Thursday, December 3, 2009

Pinky Lee Collapses on Live Television,
September 20, 1955



Frenetic, surreal, careless, and grotesque...these are just a few words to describe The Pinky Lee Show. Critics of children's television in the early 1950's were alarmed, and while parents and children welcomed Pinky Lee into their living rooms, it is hard to imagine that anyone would allow the checkered, silly clown through their front doors. This was not the gentle sophistication of Kukla, Fran, and Ollie, but crass production geared toward selling children's products.

The show itself was heavily adlibbed, and the super-kinetic pace kept children's attention; but, the lack of studied scripting allowed questionable content to air live across the nation, and in the prime schedule spot just prior to The Howdy Doody Show. Divided into short, fast-take segments, the show featured sketches, audience interaction, and music. One episode featured a children's song promoting playing with scissors, while another performance featured a ditty about girls hearing wedding bells. Intermingled with this was Pinky Lee's lap sitting with the kids and rapid-fire product placement, such as the Miss Sweet Sue Doll and Pinky Lee's own merchandise, such as Pinky Lee shoelaces and the Pinky doll.

ENTRIES SHOWN:
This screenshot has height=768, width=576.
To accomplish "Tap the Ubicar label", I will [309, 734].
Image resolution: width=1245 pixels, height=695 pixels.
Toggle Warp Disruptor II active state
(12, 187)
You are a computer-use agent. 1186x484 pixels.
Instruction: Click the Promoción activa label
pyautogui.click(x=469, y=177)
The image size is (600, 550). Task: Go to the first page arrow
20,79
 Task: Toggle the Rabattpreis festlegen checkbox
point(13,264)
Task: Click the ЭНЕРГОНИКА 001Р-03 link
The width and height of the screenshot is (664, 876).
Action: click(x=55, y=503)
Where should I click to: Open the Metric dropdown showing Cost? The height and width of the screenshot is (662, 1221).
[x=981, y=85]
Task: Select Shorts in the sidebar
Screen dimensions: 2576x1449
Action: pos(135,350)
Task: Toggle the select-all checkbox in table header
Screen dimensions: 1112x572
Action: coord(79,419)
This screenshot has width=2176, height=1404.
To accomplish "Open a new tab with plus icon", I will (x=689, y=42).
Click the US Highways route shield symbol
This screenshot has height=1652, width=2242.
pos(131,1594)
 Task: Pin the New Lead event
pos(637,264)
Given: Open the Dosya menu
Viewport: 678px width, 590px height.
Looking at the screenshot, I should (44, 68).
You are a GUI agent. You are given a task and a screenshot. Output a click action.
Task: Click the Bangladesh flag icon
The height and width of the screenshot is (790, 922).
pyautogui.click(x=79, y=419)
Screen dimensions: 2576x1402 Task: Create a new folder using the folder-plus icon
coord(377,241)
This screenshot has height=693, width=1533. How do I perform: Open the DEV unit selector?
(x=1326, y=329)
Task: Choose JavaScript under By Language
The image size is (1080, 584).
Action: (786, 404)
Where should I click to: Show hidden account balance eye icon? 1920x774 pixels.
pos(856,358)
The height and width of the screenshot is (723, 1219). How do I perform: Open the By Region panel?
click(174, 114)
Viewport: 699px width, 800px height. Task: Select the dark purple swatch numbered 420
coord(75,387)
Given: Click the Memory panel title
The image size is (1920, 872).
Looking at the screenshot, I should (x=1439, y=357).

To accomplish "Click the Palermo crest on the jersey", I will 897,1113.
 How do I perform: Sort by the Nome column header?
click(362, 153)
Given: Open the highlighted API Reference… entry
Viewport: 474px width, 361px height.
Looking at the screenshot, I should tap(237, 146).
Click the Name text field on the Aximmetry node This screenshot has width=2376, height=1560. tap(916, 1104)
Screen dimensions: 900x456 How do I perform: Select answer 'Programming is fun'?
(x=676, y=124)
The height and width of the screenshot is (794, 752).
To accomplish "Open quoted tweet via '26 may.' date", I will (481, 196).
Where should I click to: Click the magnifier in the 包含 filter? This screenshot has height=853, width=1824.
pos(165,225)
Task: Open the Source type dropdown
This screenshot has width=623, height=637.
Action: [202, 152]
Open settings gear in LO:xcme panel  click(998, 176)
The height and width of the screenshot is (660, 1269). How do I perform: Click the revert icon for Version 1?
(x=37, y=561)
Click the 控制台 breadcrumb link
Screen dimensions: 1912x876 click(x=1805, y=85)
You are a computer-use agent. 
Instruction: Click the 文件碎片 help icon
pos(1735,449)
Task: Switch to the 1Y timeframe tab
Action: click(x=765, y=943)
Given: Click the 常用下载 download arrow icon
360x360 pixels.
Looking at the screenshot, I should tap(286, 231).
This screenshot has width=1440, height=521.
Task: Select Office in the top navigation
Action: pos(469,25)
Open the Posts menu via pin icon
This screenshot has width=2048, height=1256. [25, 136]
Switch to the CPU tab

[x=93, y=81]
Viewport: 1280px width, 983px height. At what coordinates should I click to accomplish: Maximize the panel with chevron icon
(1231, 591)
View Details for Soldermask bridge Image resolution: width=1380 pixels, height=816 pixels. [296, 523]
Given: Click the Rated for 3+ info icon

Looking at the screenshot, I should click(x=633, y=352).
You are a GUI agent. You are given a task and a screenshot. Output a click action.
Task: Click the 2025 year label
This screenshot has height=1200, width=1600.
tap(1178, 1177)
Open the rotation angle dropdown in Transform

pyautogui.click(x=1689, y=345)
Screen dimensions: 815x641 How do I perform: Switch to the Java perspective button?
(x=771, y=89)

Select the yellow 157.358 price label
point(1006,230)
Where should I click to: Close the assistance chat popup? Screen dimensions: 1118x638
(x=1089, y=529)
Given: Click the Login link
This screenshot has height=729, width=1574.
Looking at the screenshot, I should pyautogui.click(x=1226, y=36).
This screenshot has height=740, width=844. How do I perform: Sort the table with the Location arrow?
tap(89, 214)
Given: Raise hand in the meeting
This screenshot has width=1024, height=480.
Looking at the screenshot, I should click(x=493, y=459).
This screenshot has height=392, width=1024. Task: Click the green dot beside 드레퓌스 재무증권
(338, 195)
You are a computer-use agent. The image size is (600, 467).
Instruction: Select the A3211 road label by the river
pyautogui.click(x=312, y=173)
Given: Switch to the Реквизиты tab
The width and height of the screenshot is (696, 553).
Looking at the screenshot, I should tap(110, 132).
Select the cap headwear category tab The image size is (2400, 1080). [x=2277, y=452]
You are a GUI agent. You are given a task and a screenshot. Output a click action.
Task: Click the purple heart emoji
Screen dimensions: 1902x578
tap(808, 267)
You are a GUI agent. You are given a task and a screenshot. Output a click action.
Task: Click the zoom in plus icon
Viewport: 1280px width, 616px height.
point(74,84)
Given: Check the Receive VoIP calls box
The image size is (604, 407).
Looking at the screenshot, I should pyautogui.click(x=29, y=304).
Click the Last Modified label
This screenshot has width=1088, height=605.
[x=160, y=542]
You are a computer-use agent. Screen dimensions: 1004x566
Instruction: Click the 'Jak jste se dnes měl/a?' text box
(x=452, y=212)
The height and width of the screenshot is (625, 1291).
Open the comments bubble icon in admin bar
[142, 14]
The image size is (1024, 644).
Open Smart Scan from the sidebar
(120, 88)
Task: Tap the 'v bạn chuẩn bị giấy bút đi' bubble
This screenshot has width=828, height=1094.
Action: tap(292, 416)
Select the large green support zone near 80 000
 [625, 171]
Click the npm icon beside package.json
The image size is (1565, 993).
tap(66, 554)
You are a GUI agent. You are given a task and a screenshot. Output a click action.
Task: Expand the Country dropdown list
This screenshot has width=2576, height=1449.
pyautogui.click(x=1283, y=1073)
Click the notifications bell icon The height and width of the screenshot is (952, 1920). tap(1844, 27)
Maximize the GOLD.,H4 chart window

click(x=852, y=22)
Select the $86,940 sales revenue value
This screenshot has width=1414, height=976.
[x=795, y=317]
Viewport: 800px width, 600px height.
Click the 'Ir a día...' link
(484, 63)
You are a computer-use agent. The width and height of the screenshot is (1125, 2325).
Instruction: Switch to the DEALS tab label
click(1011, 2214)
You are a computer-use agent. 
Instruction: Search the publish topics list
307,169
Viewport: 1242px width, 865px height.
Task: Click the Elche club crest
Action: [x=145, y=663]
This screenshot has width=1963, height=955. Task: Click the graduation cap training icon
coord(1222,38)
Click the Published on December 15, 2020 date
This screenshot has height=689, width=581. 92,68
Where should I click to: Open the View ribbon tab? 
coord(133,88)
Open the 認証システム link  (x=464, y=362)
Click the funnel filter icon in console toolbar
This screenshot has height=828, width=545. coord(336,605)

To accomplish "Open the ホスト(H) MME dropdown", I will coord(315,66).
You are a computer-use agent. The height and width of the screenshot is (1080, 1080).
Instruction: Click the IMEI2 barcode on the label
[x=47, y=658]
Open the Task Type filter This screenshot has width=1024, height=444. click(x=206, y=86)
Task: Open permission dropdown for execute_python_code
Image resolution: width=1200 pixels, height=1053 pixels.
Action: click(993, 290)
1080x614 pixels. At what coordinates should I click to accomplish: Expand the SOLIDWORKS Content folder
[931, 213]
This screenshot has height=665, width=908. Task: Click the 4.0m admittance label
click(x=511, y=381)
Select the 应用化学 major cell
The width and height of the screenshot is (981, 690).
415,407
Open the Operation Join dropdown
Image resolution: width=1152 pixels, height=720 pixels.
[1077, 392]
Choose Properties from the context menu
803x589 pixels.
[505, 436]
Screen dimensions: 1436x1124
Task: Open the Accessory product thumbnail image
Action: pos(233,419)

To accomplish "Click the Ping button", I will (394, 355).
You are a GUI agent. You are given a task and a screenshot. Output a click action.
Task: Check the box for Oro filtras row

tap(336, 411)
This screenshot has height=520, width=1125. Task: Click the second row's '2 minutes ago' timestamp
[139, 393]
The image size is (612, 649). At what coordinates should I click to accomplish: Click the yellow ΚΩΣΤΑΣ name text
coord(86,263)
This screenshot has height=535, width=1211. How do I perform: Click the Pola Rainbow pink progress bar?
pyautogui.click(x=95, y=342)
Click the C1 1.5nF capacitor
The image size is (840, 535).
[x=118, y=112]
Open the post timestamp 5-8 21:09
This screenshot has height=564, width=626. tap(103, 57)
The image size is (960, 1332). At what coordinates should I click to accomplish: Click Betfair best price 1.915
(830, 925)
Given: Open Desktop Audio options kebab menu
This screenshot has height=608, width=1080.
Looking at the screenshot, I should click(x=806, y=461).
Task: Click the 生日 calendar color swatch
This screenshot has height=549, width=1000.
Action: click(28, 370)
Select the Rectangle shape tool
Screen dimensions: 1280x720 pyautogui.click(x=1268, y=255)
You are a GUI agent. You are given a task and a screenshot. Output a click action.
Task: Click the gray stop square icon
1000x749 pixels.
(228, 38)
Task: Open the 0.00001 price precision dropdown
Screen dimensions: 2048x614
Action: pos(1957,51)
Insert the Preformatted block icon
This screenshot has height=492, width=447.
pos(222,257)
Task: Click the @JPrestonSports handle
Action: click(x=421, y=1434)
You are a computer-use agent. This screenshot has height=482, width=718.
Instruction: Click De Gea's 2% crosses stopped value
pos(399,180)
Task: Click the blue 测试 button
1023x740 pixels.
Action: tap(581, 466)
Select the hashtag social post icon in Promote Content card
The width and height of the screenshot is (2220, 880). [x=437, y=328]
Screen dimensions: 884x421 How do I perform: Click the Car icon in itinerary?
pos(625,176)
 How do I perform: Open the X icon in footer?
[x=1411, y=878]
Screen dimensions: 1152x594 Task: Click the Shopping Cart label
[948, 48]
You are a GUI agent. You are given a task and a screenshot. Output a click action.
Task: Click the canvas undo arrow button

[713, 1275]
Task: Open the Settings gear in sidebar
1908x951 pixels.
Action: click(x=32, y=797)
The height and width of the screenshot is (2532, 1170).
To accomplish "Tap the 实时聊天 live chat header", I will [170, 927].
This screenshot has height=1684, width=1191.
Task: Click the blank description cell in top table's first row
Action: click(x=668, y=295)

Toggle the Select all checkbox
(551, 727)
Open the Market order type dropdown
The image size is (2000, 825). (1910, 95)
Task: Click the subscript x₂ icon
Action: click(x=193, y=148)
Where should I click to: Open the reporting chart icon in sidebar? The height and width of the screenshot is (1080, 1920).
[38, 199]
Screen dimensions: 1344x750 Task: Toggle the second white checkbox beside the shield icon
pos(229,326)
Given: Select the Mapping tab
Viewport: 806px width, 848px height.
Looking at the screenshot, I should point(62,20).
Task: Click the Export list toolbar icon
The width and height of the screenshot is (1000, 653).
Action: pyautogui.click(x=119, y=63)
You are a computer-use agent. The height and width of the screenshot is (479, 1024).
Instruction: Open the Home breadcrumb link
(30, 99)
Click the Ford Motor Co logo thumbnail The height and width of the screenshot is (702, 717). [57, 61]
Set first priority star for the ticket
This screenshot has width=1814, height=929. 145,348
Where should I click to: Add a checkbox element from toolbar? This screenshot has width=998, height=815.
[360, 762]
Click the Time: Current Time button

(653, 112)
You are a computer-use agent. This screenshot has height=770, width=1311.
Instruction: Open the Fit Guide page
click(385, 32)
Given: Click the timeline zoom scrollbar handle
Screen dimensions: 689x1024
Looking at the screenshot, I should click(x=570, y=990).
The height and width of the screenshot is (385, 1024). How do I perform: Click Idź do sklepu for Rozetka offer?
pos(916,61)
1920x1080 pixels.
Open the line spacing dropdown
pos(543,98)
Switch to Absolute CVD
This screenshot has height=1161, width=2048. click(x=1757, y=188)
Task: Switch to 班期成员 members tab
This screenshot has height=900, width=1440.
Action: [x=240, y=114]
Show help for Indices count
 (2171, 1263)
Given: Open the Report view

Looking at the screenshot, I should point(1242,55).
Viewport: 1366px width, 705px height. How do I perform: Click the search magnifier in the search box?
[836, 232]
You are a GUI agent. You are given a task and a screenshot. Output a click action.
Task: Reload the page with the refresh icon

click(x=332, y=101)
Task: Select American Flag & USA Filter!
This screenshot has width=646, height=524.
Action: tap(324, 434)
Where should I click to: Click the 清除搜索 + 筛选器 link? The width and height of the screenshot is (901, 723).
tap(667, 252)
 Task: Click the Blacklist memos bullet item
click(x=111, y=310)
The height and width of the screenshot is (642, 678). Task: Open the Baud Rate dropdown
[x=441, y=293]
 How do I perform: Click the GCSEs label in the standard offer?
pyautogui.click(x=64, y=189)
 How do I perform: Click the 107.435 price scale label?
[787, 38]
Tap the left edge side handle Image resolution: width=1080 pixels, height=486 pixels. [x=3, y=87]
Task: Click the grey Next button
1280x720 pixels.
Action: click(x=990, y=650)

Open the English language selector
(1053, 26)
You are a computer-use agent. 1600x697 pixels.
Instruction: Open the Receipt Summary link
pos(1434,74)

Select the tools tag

TASK INSTRUCTIONS:
A – List every product the piece on The Pinky Lee Show names as placed or sold on the program.
B – Summarize the piece on The Pinky Lee Show in two sentences.
C – Proceed with the piece on The Pinky Lee Show, starting after its last sentence.

RESULTS FOR EACH TASK:
A –
- Miss Sweet Sue Doll
- Pinky Lee shoelaces
- Pinky doll

B – The Pinky Lee Show was a frenetic, crass children's program of the early 1950s that alarmed critics and was geared toward selling children's products. Its heavily ad-libbed, fast segments of sketches, audience interaction, and music let questionable content air live nationwide, intermingled with rapid-fire product placement and Pinky Lee's own merchandise.

C –
The show, however, was nearly as popular as Howdy Doody, and millions of children adored Pinky's antics and parents adored his baby sitting services. Then came the day that horrified children for years to come. The author of Classic Kids TV perhaps states it best:

One of my most vivid memories from my earliest days of TV watching is the day that I watched the live broadcast of the Pinky Lee Show when Pinky Lee appeared to have a heart attack right in front of his studio audience and millions of young, impressionable at-home viewers.
On the day in question, I was sitting on the living-room floor watching the show as my mother was in the kitchen.   I think it was at some point near the end of the show when Pinky suddenly stopped singing and running around and clutched his chest, looking straight at the camera, and said something like “Somebody please help me” before he keeled over onto the floor.   I think the camera stayed on the empty spot where Pinky had been standing for a few seconds, and then the TV went blank.  I remember running breathlessly into the kitchen and wailing at my mother, “Mommy, Pinky Lee fell down!  Pinky Lee fell down!” before I burst into tears.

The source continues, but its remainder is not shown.